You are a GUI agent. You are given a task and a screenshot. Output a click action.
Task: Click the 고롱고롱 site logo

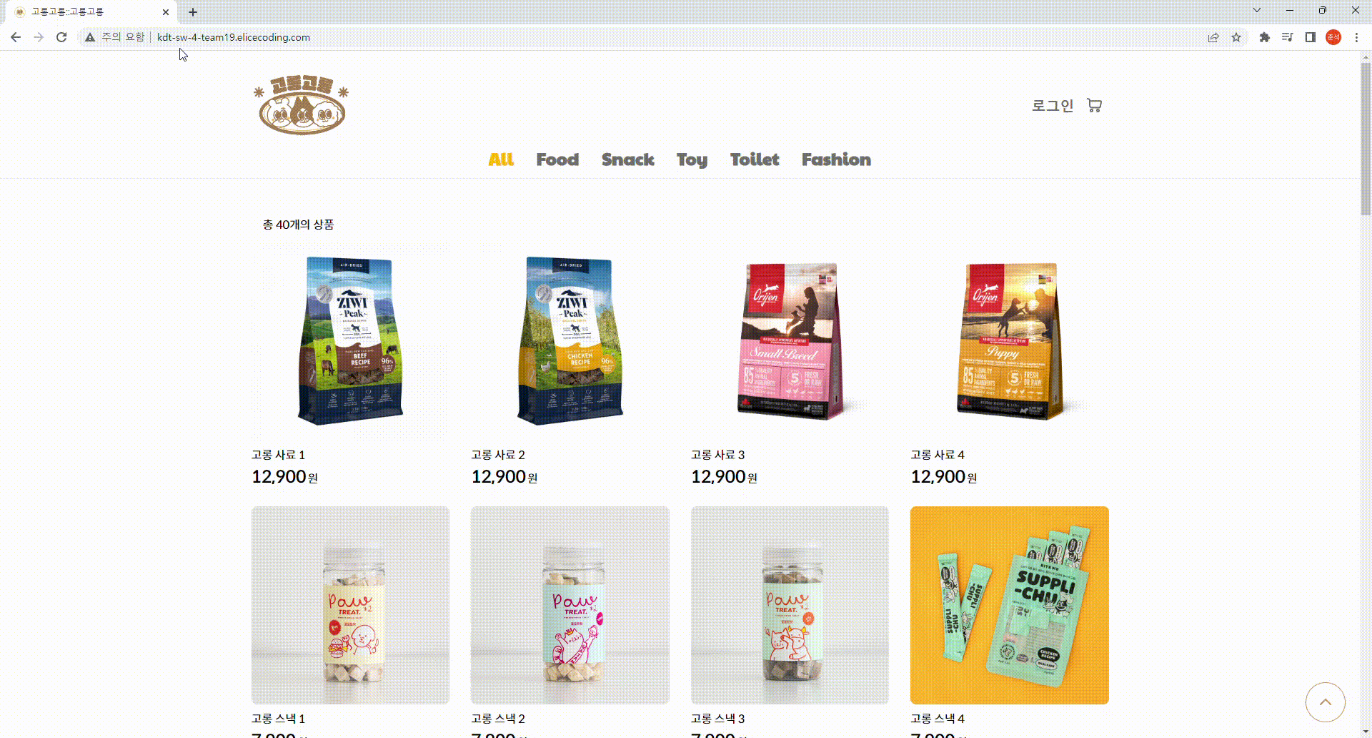point(302,105)
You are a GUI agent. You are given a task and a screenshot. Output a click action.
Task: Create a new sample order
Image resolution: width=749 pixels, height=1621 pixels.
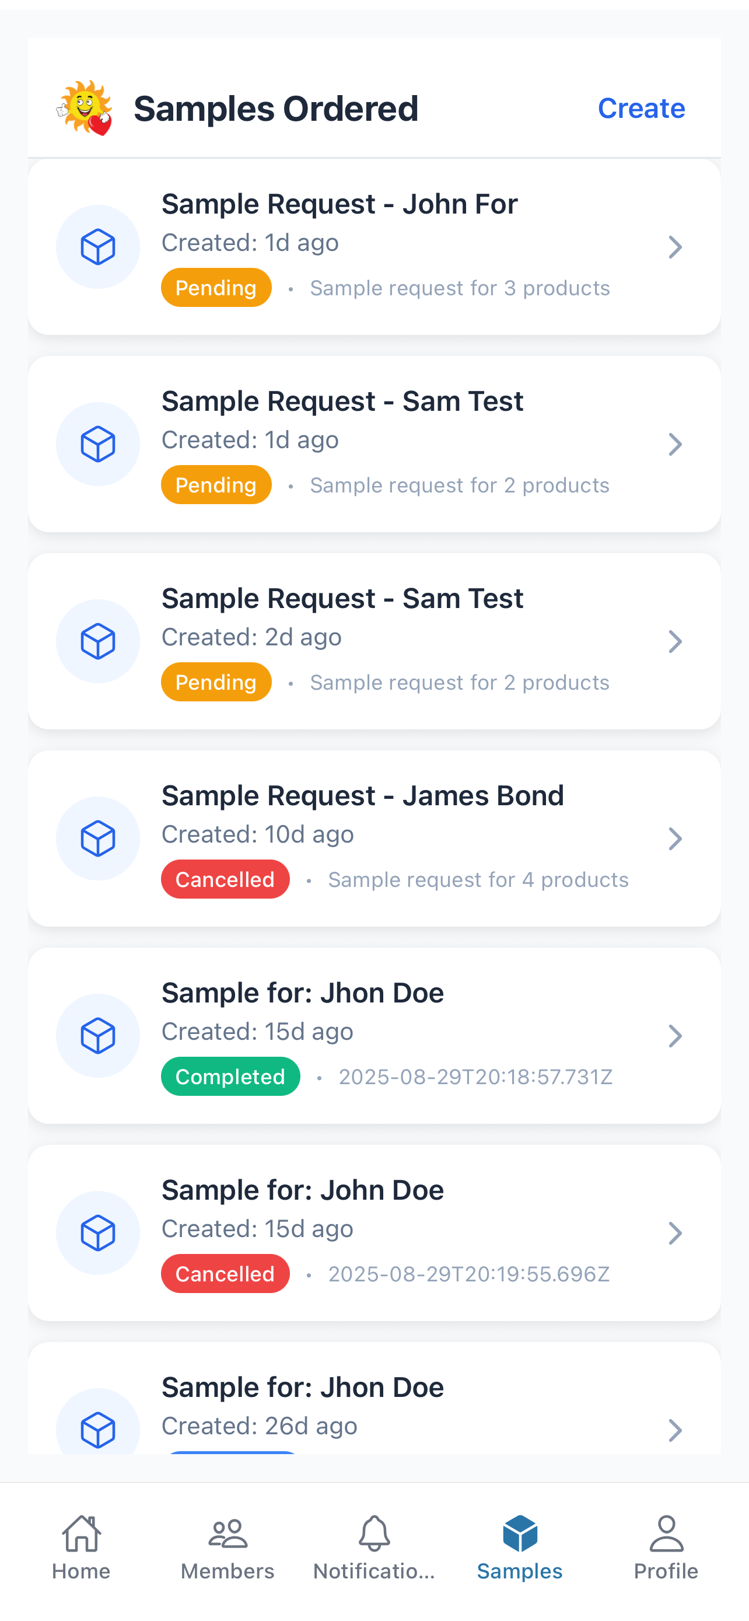pos(641,108)
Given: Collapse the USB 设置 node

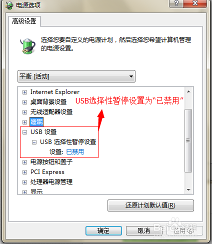Looking at the screenshot, I should click(25, 132).
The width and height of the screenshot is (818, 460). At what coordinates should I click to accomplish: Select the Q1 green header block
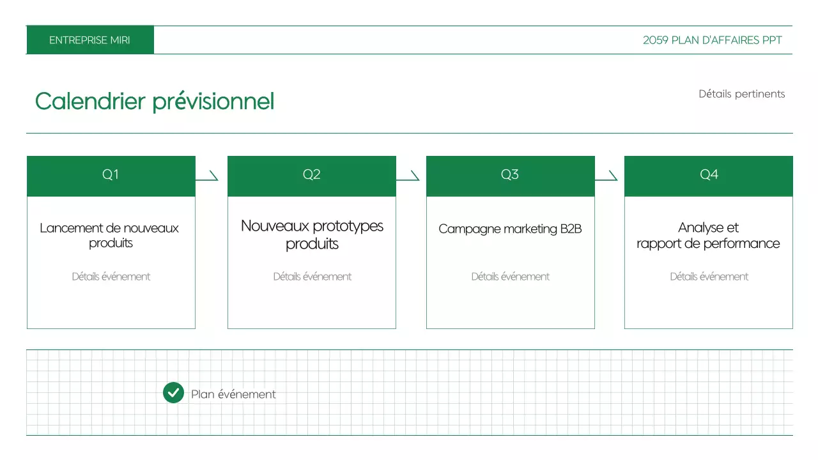pyautogui.click(x=111, y=175)
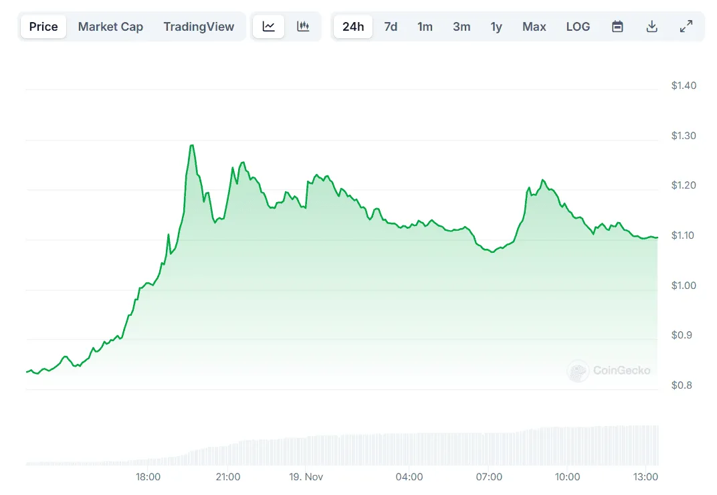Select the 1y time range button
Image resolution: width=717 pixels, height=495 pixels.
pyautogui.click(x=496, y=26)
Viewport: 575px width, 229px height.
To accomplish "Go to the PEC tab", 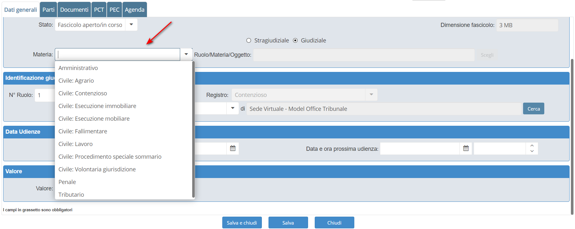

Description of the task:
Give back all entries exactly. No pictures belong in the copy.

Solution below:
You are a GUI agent. You are given a task and a screenshot. Output a click action.
Task: Click the 고롱고롱 site logo

point(302,105)
You are a GUI agent. You are given a task and a screenshot. Output a click action.
Task: Create a new sample order
Image resolution: width=749 pixels, height=1621 pixels.
pos(641,108)
Given: Collapse the USB 设置 node

Looking at the screenshot, I should click(25, 132).
The width and height of the screenshot is (818, 460). At what coordinates should I click to accomplish: Select the Q1 green header block
pyautogui.click(x=111, y=175)
Select the 1y time range button
Image resolution: width=717 pixels, height=495 pixels.
pyautogui.click(x=496, y=26)
Viewport: 575px width, 229px height.
To accomplish "Go to the PEC tab", 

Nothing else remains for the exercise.